### Work to complete
In the entries that follow, the lines from the line containing "You are a GUI" up to and including the line containing "Given: Click the °C axis unit label" must be copied exactly, with pictures omitted.

BEGIN Records for this exercise

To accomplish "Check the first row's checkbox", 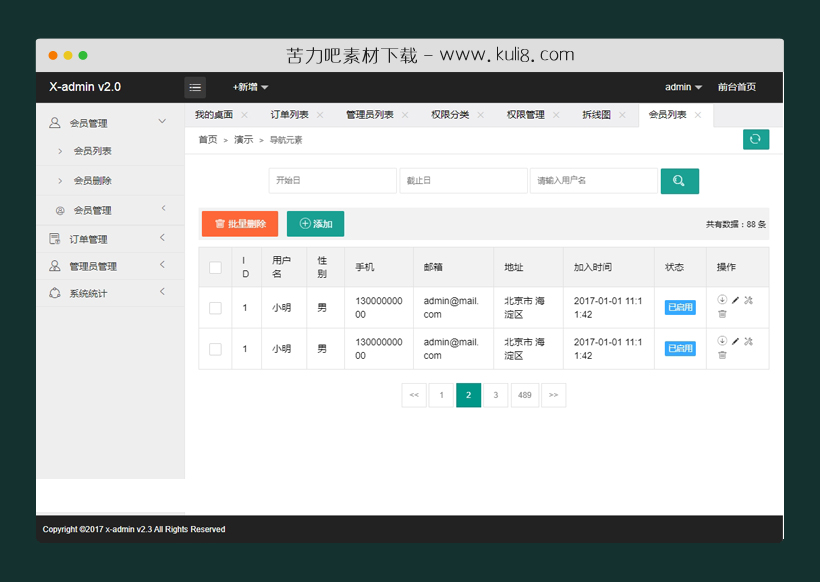I will click(x=215, y=307).
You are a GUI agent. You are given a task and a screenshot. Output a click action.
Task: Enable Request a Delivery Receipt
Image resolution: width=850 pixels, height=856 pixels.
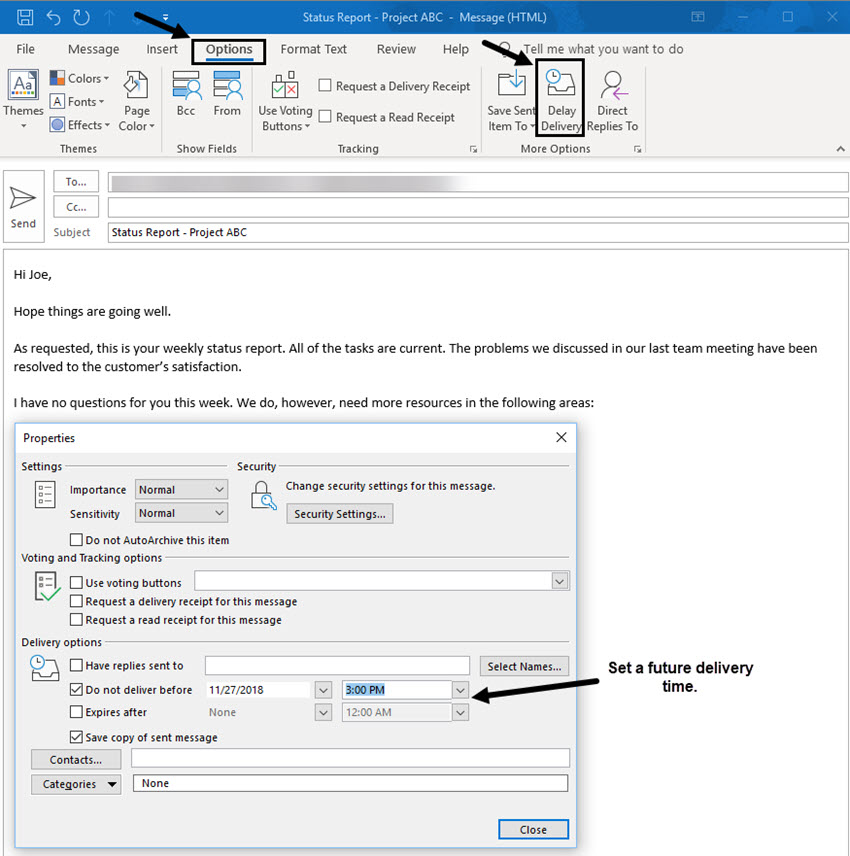[x=324, y=85]
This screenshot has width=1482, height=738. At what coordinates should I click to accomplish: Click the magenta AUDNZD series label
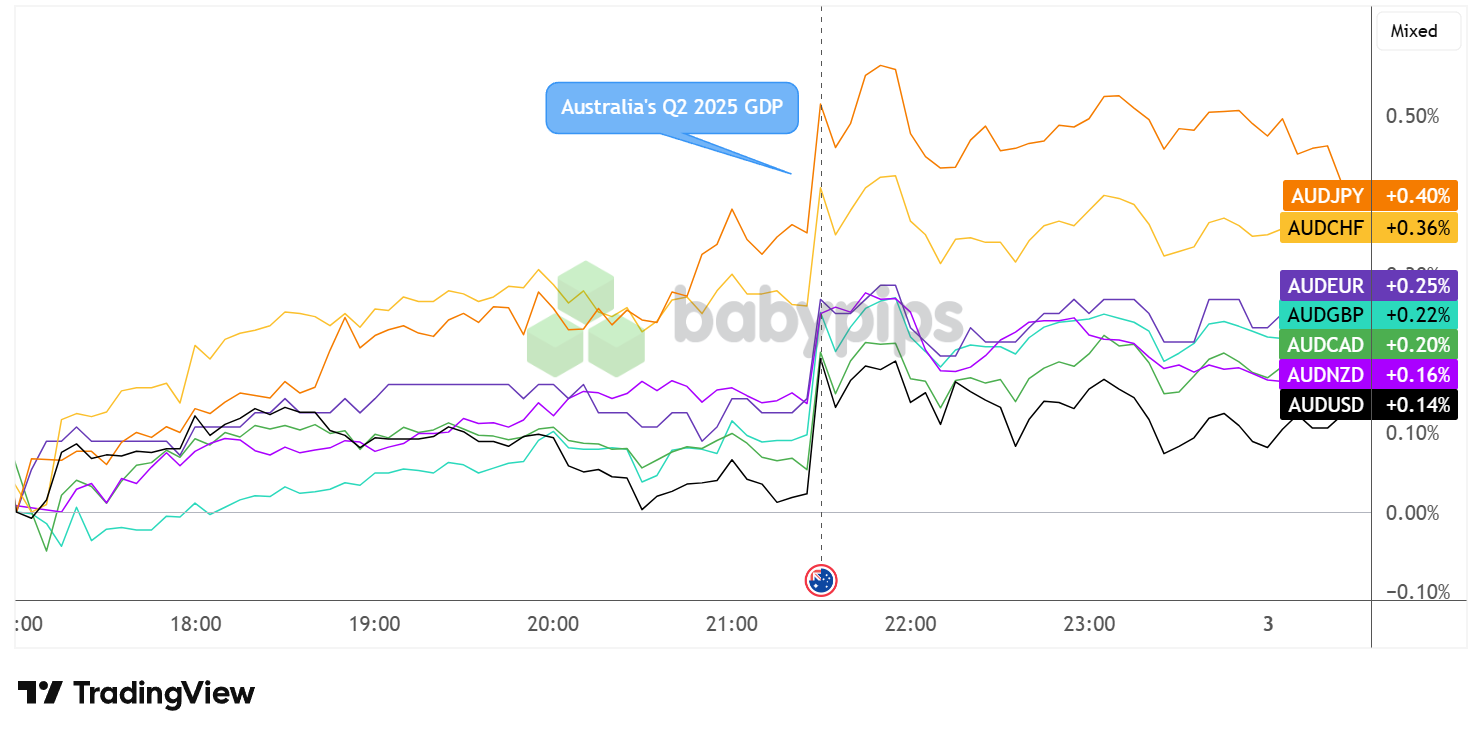pyautogui.click(x=1326, y=375)
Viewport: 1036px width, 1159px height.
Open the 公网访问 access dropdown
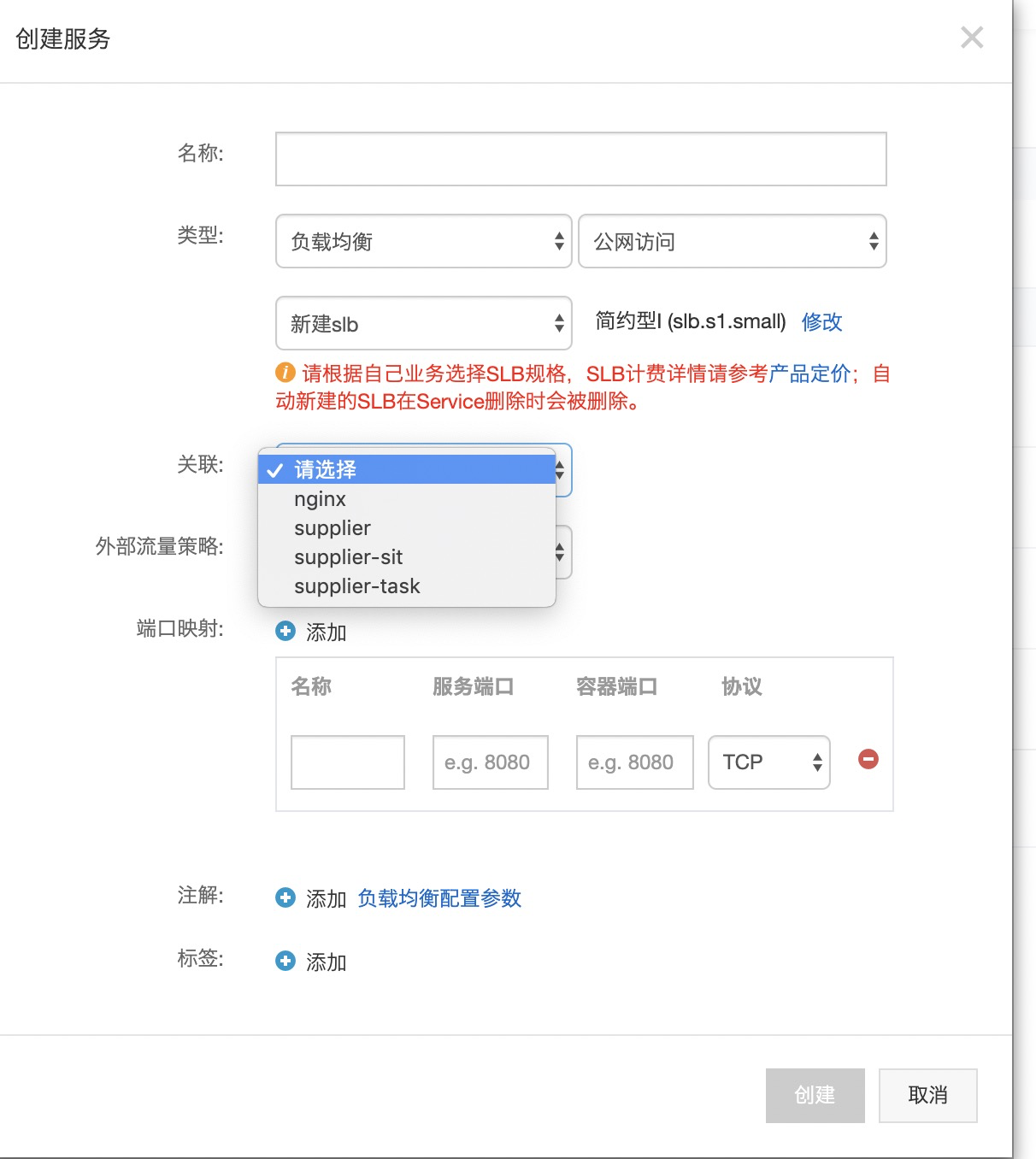pos(733,241)
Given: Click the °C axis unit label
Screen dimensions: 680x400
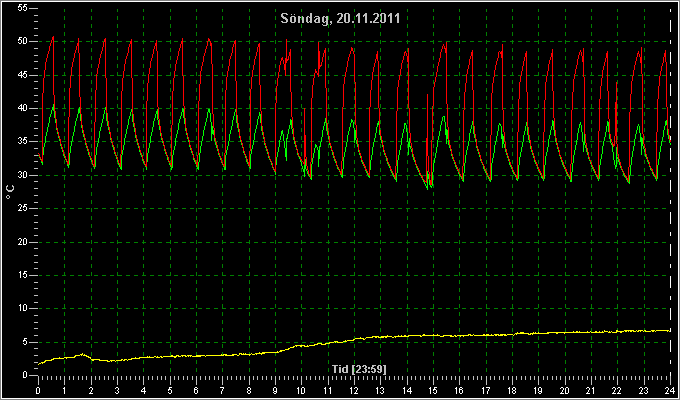Looking at the screenshot, I should (10, 192).
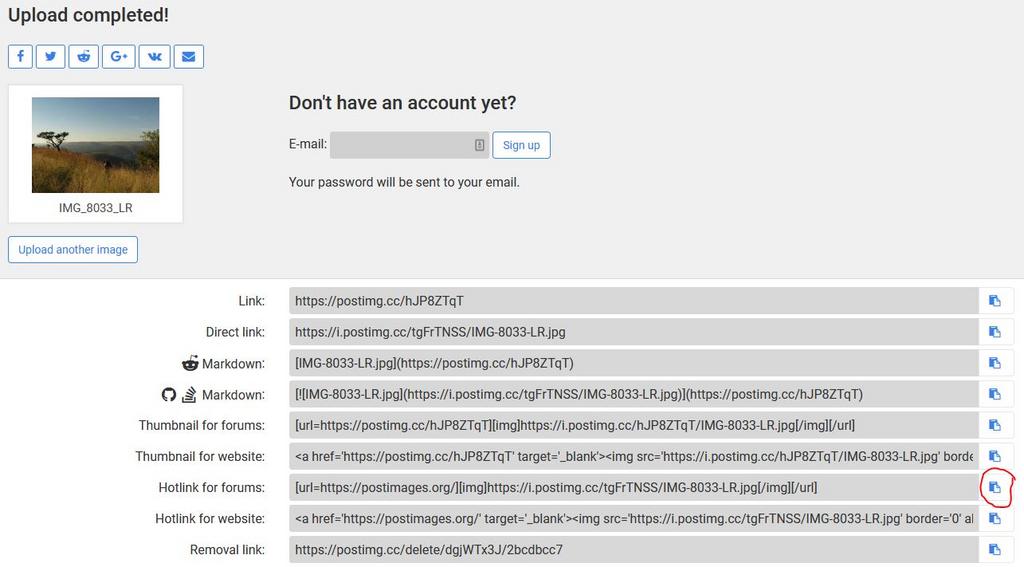The image size is (1024, 567).
Task: Copy the Thumbnail for website code
Action: click(x=995, y=456)
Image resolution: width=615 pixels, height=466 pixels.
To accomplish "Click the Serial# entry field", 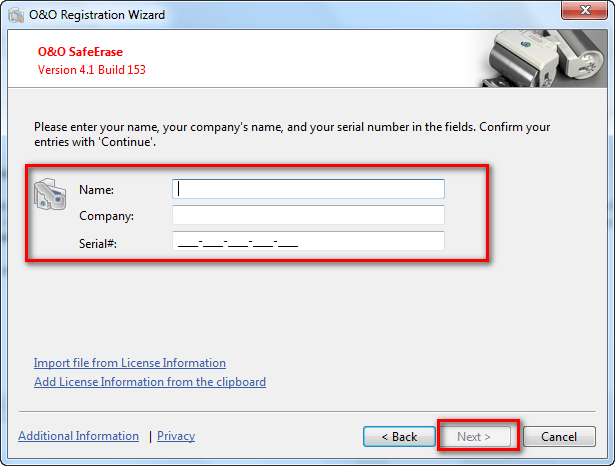I will point(308,241).
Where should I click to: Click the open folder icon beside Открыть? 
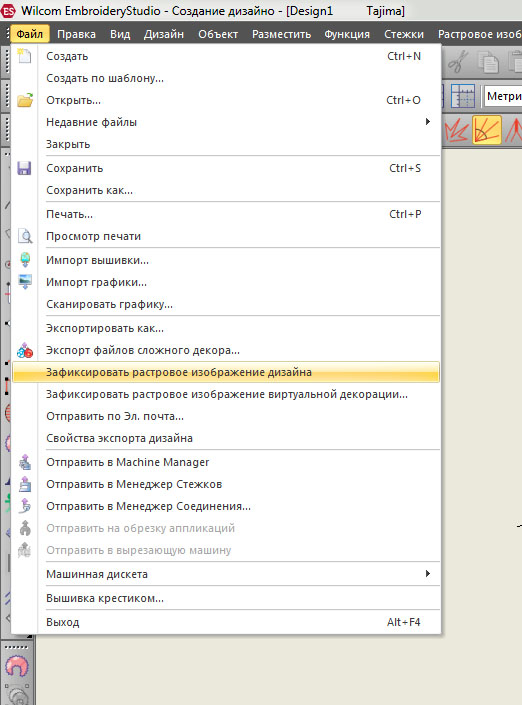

END Records for this exercise

### Your solution
You are a GUI agent. You are given a task and a screenshot. Output a click action.
Task: Enable Request a Delivery Receipt
Image resolution: width=850 pixels, height=856 pixels.
[x=324, y=85]
This screenshot has width=1482, height=738. At what coordinates should I click to accomplish: Click the magenta AUDNZD series label
pyautogui.click(x=1326, y=375)
Viewport: 1036px width, 1159px height.
Open the 公网访问 access dropdown
pos(733,241)
Given: Click the °C axis unit label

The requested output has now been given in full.